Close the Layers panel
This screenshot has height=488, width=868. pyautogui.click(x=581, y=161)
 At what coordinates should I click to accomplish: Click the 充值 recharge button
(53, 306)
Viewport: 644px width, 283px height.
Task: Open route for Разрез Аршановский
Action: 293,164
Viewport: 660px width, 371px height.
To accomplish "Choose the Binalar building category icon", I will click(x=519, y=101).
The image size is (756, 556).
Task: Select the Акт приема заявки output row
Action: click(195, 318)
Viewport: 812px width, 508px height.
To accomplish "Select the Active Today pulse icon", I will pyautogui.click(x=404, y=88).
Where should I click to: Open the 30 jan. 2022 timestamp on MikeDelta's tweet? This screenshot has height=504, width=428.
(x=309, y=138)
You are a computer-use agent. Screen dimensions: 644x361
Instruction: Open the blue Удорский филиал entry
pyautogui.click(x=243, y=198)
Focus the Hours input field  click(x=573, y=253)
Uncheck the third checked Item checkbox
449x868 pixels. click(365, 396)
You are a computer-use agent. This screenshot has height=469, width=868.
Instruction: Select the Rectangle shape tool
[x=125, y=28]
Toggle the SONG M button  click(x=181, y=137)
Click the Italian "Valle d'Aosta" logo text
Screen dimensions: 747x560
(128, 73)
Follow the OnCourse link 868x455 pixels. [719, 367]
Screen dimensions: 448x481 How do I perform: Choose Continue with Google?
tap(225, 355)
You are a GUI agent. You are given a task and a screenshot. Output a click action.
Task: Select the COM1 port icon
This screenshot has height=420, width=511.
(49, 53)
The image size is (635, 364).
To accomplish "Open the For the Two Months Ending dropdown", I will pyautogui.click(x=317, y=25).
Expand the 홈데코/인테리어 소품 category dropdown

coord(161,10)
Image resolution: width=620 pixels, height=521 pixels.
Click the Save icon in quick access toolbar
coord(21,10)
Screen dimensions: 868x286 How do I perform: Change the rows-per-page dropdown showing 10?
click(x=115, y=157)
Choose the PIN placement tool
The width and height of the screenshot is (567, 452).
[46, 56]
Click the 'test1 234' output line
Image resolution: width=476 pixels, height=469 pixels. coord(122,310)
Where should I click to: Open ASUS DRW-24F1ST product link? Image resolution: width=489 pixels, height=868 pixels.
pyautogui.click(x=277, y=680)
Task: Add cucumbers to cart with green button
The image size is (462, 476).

= = = =

The task:
In the records above, locate each line with the word "computer". Copy all such lines.

Reply to the task:
You are a computer-use agent. Screen dimensions: 644x361
You are a computer-use agent. This screenshot has height=469, width=868.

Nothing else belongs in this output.